Work task |
From the data below, copy out every line in which the word "computer" occurs.

Provided information |
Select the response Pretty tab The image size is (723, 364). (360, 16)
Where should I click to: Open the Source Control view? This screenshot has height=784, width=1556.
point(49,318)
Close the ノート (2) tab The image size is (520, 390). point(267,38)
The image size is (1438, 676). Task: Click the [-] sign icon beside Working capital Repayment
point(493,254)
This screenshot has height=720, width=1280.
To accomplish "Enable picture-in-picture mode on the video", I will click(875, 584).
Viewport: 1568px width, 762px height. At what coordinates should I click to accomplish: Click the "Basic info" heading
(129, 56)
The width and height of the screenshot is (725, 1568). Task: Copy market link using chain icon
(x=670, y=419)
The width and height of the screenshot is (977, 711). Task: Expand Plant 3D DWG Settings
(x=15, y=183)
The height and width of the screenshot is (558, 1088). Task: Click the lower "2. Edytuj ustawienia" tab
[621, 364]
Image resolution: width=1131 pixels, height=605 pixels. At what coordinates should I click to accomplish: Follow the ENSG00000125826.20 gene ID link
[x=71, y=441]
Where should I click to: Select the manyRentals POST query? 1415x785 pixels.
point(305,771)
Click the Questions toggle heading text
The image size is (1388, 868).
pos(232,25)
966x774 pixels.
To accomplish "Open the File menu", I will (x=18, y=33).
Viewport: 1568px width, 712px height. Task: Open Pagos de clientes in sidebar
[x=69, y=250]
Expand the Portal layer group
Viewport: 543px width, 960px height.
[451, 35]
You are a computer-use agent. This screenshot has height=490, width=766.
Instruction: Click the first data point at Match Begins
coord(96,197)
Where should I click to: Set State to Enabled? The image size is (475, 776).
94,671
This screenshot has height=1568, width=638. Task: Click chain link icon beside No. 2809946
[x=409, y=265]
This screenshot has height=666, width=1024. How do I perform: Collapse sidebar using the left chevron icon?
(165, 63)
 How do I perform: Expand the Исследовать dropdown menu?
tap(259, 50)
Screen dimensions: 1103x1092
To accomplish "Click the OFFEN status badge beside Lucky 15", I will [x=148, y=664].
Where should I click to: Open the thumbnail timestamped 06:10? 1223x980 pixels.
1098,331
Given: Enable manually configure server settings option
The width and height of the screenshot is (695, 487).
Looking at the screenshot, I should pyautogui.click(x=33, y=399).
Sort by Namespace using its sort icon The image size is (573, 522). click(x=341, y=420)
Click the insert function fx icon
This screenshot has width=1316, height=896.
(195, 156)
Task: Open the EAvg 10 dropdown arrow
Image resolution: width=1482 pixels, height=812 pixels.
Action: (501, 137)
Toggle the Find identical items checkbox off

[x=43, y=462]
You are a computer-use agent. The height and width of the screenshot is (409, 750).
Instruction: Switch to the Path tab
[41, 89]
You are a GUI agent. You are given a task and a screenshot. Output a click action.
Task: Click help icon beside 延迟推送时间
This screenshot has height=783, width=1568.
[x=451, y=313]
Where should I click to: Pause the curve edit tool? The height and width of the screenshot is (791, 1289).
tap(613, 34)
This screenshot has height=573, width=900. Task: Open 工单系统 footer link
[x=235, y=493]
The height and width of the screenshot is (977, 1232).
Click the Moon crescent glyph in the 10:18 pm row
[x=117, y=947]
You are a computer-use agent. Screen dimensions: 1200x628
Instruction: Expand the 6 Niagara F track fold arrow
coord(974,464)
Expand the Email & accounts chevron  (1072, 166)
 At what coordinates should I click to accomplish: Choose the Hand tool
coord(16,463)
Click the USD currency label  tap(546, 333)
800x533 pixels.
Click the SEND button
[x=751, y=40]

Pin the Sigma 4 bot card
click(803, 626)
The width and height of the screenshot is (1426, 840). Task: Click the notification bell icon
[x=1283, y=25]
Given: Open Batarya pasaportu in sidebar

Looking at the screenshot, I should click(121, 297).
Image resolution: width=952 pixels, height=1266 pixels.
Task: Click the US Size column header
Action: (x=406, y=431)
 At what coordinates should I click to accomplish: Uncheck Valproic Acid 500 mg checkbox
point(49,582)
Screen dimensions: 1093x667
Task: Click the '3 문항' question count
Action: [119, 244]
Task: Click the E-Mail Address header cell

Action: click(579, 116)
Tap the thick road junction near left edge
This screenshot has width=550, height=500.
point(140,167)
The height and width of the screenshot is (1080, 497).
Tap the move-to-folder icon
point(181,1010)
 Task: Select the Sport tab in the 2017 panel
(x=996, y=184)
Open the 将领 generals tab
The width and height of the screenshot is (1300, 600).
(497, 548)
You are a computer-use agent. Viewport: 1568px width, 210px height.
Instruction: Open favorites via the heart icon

Result of the exercise |
You are a computer-use agent. This screenshot has height=490, width=766.
You are a computer-use agent. The height and width of the screenshot is (409, 750).
You are a computer-use agent. Screen dimensions: 1200x628
You are a computer-use agent. Viewport: 1568px width, 210px height.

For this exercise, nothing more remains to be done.